# [What is required]
Please copy out all of the records below, requests included, scaling every coordinate in the answers by 2.25 and rounding each to a whole number, with halves rounded up. Leave the numbers in the requests unchanged.

# [Data for the task]
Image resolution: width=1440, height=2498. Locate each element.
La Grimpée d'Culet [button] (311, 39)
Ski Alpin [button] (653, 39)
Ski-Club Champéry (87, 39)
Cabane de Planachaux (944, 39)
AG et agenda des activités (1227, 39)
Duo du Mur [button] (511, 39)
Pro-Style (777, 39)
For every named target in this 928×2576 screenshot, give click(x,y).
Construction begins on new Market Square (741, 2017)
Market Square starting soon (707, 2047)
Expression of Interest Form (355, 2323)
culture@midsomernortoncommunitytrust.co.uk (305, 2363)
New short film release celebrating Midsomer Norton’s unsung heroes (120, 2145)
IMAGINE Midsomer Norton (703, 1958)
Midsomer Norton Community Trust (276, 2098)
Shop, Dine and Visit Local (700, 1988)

# [Response below]
Image resolution: width=1440, height=2498. Locate each element.
La Grimpée d'Culet [button] (700, 88)
Ski Alpin [button] (1469, 88)
Ski-Club Champéry (196, 88)
Cabane de Planachaux (2124, 88)
AG et agenda des activités (2761, 88)
Duo du Mur [button] (1150, 88)
Pro-Style (1748, 88)
For every named target in this 928×2576 screenshot, give click(x,y).
Construction begins on new Market Square (1667, 4538)
Market Square starting soon (1591, 4606)
Expression of Interest Form (799, 5227)
culture@midsomernortoncommunitytrust.co.uk (686, 5317)
New short film release celebrating Midsomer Norton’s unsung heroes (270, 4826)
IMAGINE Midsomer Norton (1582, 4406)
Midsomer Norton Community Trust (621, 4721)
Shop, Dine and Visit Local (1575, 4473)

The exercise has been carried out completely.